• [EXERCISE]
Give every entry again, exactly.

■ ■ ■

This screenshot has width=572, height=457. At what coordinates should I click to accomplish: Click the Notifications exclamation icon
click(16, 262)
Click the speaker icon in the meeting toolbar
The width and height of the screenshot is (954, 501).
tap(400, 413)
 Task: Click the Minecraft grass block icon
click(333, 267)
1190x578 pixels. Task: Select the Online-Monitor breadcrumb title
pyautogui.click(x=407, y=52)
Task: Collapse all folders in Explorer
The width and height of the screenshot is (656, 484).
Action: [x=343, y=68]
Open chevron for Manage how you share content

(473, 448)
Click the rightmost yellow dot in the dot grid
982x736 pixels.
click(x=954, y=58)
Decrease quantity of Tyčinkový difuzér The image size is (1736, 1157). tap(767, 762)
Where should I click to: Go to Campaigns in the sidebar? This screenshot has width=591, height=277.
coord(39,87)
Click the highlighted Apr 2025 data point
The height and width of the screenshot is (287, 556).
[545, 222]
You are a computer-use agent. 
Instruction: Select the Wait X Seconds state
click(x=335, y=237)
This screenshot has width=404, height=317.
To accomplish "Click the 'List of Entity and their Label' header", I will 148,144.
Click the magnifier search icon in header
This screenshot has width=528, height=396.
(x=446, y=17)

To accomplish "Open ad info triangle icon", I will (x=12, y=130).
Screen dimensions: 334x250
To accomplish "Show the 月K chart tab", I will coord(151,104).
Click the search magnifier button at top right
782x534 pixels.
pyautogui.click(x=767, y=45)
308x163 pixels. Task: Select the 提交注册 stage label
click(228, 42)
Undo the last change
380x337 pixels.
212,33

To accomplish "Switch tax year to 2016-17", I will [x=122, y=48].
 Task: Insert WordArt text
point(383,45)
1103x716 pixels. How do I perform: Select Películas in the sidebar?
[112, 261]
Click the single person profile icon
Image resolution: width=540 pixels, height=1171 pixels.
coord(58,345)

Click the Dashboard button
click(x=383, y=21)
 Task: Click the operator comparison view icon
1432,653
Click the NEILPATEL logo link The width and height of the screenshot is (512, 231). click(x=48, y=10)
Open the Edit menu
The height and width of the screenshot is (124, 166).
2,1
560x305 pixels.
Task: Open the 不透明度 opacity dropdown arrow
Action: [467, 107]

■ ■ ■

• [RESPONSE TO THE EXERCISE]
This screenshot has width=572, height=457. At what coordinates should I click to accomplish: Click the Notifications exclamation icon
click(16, 262)
Click the speaker icon in the meeting toolbar
The width and height of the screenshot is (954, 501).
tap(400, 413)
 Task: Click the Minecraft grass block icon
click(333, 267)
1190x578 pixels. Task: Select the Online-Monitor breadcrumb title
pyautogui.click(x=407, y=52)
Task: Collapse all folders in Explorer
The width and height of the screenshot is (656, 484).
Action: [x=343, y=68]
Open chevron for Manage how you share content

(473, 448)
Click the rightmost yellow dot in the dot grid
982x736 pixels.
click(x=954, y=58)
Decrease quantity of Tyčinkový difuzér The image size is (1736, 1157). tap(767, 762)
Where should I click to: Go to Campaigns in the sidebar? This screenshot has width=591, height=277.
coord(39,87)
Click the highlighted Apr 2025 data point
The height and width of the screenshot is (287, 556).
[545, 222]
You are a computer-use agent. 
Instruction: Select the Wait X Seconds state
click(x=335, y=237)
This screenshot has width=404, height=317.
To accomplish "Click the 'List of Entity and their Label' header", I will 148,144.
Click the magnifier search icon in header
This screenshot has width=528, height=396.
(x=446, y=17)

To accomplish "Open ad info triangle icon", I will (x=12, y=130).
Screen dimensions: 334x250
To accomplish "Show the 月K chart tab", I will coord(151,104).
Click the search magnifier button at top right
782x534 pixels.
pyautogui.click(x=767, y=45)
308x163 pixels. Task: Select the 提交注册 stage label
click(228, 42)
Undo the last change
380x337 pixels.
212,33

To accomplish "Switch tax year to 2016-17", I will [x=122, y=48].
 Task: Insert WordArt text
point(383,45)
1103x716 pixels. How do I perform: Select Películas in the sidebar?
[112, 261]
Click the single person profile icon
Image resolution: width=540 pixels, height=1171 pixels.
coord(58,345)

Click the Dashboard button
click(x=383, y=21)
 Task: Click the operator comparison view icon
1432,653
Click the NEILPATEL logo link The width and height of the screenshot is (512, 231). click(x=48, y=10)
Open the Edit menu
The height and width of the screenshot is (124, 166).
2,1
560x305 pixels.
Task: Open the 不透明度 opacity dropdown arrow
Action: [467, 107]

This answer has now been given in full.